The Washington Post, Dow Jones, Time Inc. and other news organizations have accused iPad news reader Zite of copyright infringement and told the Canadian startup to stop displaying their articles.
"The Zite application is plainly unlawful," the 11 media outlets said in a "cease-and-desist" letter sent on Wednesday to Zite chief executive Ali Davar, a copy of which was obtained by AFP.
Vancouver-based Zite was launched on March 9 and claimed to have 120,000 downloads of the free application in its first week in Apple's App Store.
Zite offers a customized and personalized news experience, displaying stories based on the interests and behavior of a particular user.
Instead of directing a reader to a news organization's website, however, where they display online advertising, many of the stories appear on Zite reformatted in a pop-up window without ads.

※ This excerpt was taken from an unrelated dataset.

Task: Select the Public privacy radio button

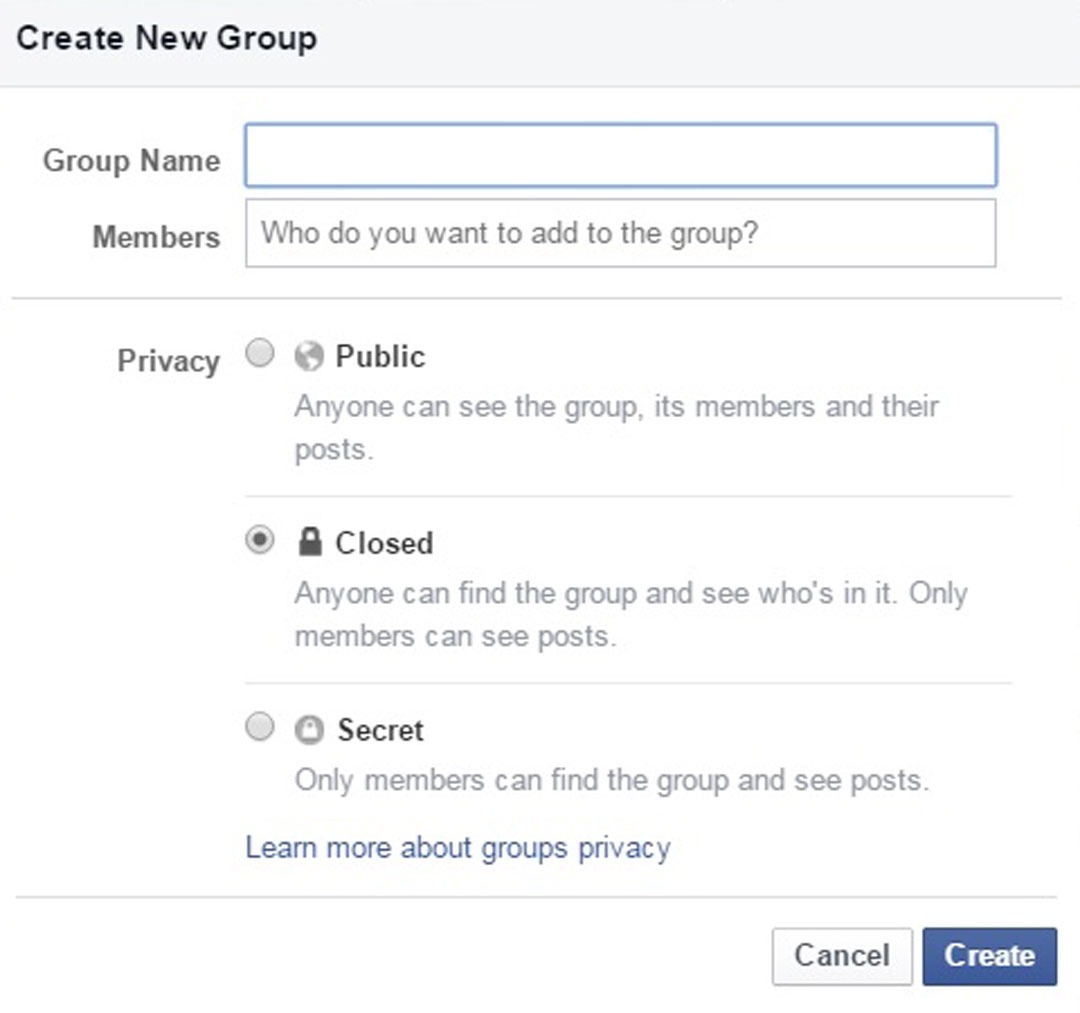Action: [x=259, y=352]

In their letter, the news organizations said Zite "intentionally and pervasively infringes on our copyrights" by publishing reformatted copies of articles and photographs without permission.
"Your application takes the intellectual property of our companies, as well as the hard and sometimes dangerous work of tens of thousands of people," they said. "It deprives our websites of traffic and advertising revenue."
"By systematically reformatting, republishing and redistributing our original content on a mass commercial scale without our permission in your iPad application, Zite directly and adversely impacts our businesses," they said.
"Zite uses our content for commercial purposes in a manner that the law prohibits absent agreements with each of us," they said. "We demand that you immediately cease and desist all such infringing use of our intellectual property."
Zite CEO Davar addressed some of the criticisms raised in the letter in an email to AFP, saying "we don't look at this as an adversarial situation."
"If the formal cease and desist we received from the big publishing companies yesterday was a one line email from the world's smallest blogger, we would treat it exactly the same: we would switch the content from reading mode to Web view mode," he said.
"This is not our legal position, it's just our policy," he said. "Zite is eager to work with publishers in a way that benefits everyone -- most importantly end users."
Davar added that displaying articles in reading mode was a "design decision in order to give users a better reading experience."
Other signatories to the letter included USA Today publisher Gannett, Advance Publications Inc., the Associated Press, Getty Images, McClatchy Co., the National Geographic Society, the EW Scripps company and the Slate Group.
Zite is one of a number of news readers developed for Apple's iPad.
One that has attracted a lot of attention is Flipboard, which was launched in July with backing from co-founders of Twitter and Facebook.
Flipboard takes links to news stories posted on social networks and presents them in a magazine-like format on the popular tablet computer.